Das tut auch Sören Link nicht. Wer in Not ist, dem wird geholfen. Keine Frage. Das gilt auch für Flüchtlinge, für Ausländer. Aber, betont Link im Spiegel-Gespräch: „Wir stehen hier vor einer Gerechtigkeitsfrage. In Duisburg und in anderen Kommunen sind Menschen aus Rumänien und Bulgarien unter dem Vorwand der Arbeitnehmerfreizügigkeit als vermeintliche Arbeitnehmer eingewandert. Das bedeutet, dass für EU-Bürger ein Minijob ausreicht, um umfassende Sozialleistungen zu beziehen. Es kamen in der Folge Menschen zu uns, die nie in das Sozialsystem eingezahlt haben- aber nahezu von Beginn an Sozialleistungen beziehen, die aus ihrer Perspektive unfassbar hoch sind. Sie finanzieren sich damit ein besseres Leben, als sie es in ihren Herkunftsländern hatten. Sosehr ich das menschlich nachvollziehen kann, bleibt es ungerecht. Denn die einen gehen arbeiten und zahlen Steuern, die anderen halten die Hand auf und werden voraussichtlich niemals einer Arbeit nachgehen können, weil sie die Voraussetzungen nicht mitbringen.“
Arme in einer armen Stadt
Arme Menschen in einer armen Stadt. Duisburg hat rund eine halbe Million Einwohner, gemessen daran sind 26000 Rumänen und Bulgaren fünf Prozent. Eine Kleinigkeit? Sören Link erklärt das eigentliche Problem, das damit einhergeht: „Mehr oder weniger organisierter Sozialleistungsmissbrauch und die Unfähigkeit des Staates, den durch klare Regeln zu unterbinden.“
Es bietet sich folgendes Bild in einigen Bezirken. Sören Link beschreibt das im „Spiegel“-Interview: „Sie sehen dort an vielen Stellen überbelegte, schrottreife Häuser… Müllprobleme, offenliegende Stromkabel, rapide verfallene Straßenzüge, eine Wohnung, in der die Elektrizität abgeschaltet worden war, lief ein Dieselgenerator neben einem schlafenden Kind in einem Kinderzimmer. Dazu Erwachsene, die sich laut lautstark und teilweise auch aggressiv benehmen. Anwohner bekommen das Gefühl: „Hier kippt etwas.“ Das ist Gift für den sozialen Frieden.“
Das Problem ist, dass Deutschland einerseits die Arbeitnehmerfreizügigkeit in der EU braucht, weil Branchen wie die Fleischindustrie ohne ausländische Arbeitnehmer „kaum lebensfähig“(Spiegel) wären. Man frage Clemens Tönnies in Rheda-Wiedenbrück. Aber, so betont Link im -Interview mit dem Hamburger Nachrichtenmagazin weiter, „was wir nicht benötigen, ist die missbräuchliche Einwanderung in die Sozialsysteme. Und es kann nicht Aufgabe der Stadt Duisburg und des Sozialstaats Deutschlands sein, all diese Menschen, die aus bitterster Armut in Rumänien und Bulgarien fliehen, hier mit staatlichen Geldern zu subventionieren.“
Schattenseite der Migration
Hier zeigt sich die Schattenseite der Armutsmigration. Der Wirtschaftsstandort Deutschland profitiert davon. Man tauscht den einen sozialen Frieden gegen den anderen ein. Ein Problem, das nur 20 größere oder kleinere Städte hätten, räumt Link ein, was sich aber weit verbreitet durch das Netz und Bilder, die politisch instrumentalisiert würden. Von der AfD. Sören Link findet: „Was hier passiert, ist ungerecht und muss aufhören.“ Ich kann ihn verstehen.

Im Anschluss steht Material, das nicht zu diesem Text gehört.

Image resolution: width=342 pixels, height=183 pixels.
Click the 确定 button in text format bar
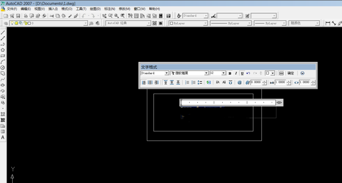coord(291,73)
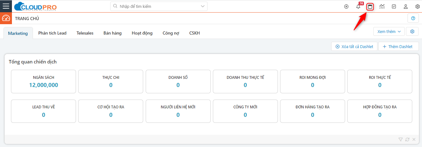Open dashboard tab settings gear

tap(412, 31)
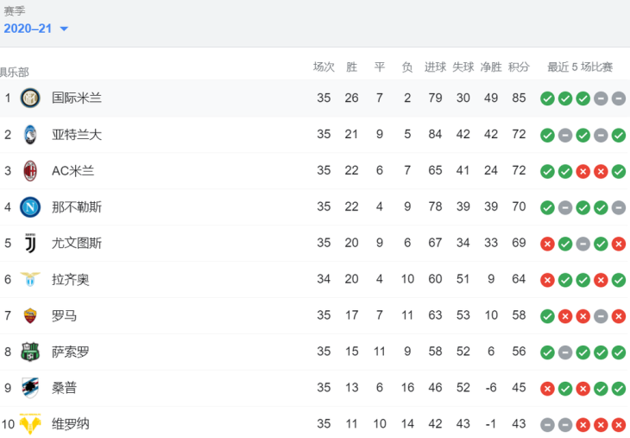Click the 最近 5 场比赛 column header
The width and height of the screenshot is (630, 438).
click(580, 67)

Kontrollen müssten her, fordert er, Melderechtskontrollen, um zu wissen, wer wo lebt und wer nur vorgibt, dort zu wohnen. Link wörtlich: „Damit versuchen wir, der Familienkasse zuzuarbeiten, damit die Kollegen dort gegen Kindergeldbetrug vorgehen können. Das Geschäftsmodell Kindergeldbetrug ist keine Raketenwissenschaft, das lässt sich unterbinden“.

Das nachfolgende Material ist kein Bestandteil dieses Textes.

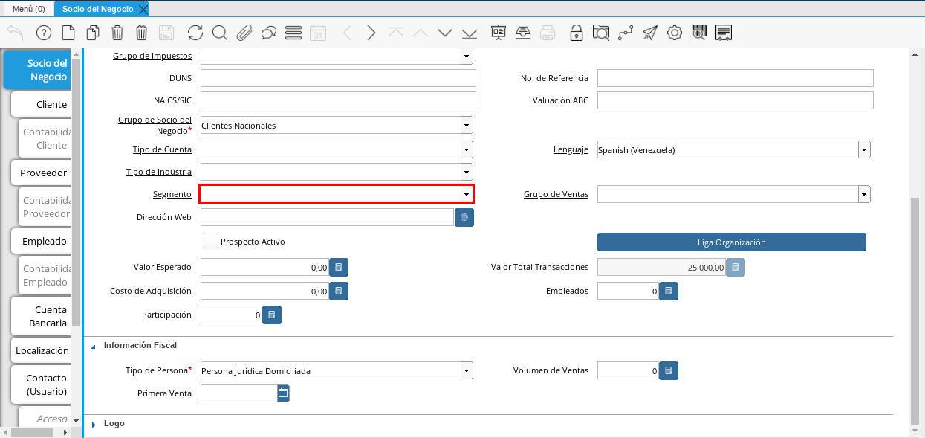The width and height of the screenshot is (925, 438).
Task: Open the Tipo de Persona dropdown
Action: click(x=467, y=370)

Wer klare Kante als Kommunikationsstil bevorzugt, muss mit Kritik leben. Sören Link erweckt nicht den Eindruck, als scheue er diese Debatte. Er sah und sieht es als seine Pflicht an, gerade angesichts des anhaltenden Sinkflugs seiner Partei auf Fehlentwicklungen in der Migration hinzuweisen. Daran vorbei zu reden, mache ebenso wenig Sinn, wie Probleme schönzureden. „Die Menschen merken doch, dass Probleme existieren. Ich kann niemandem sagen: Da fliegt kein Müll aus dem Haus, wenn er direkt vor uns auf dem Gehweg landet. Migration ist eine schwierige Herausforderung, erst recht, wenn soziale Komponenten eine Rolle spielen“. Und die SPD hätte diese Probleme benennen müssen, das hätte ihr geholfen. Link vermisst einen Politiker vom Stil Gerhard Schröders, der klar artikuliert habe und kernig aufgetreten sei.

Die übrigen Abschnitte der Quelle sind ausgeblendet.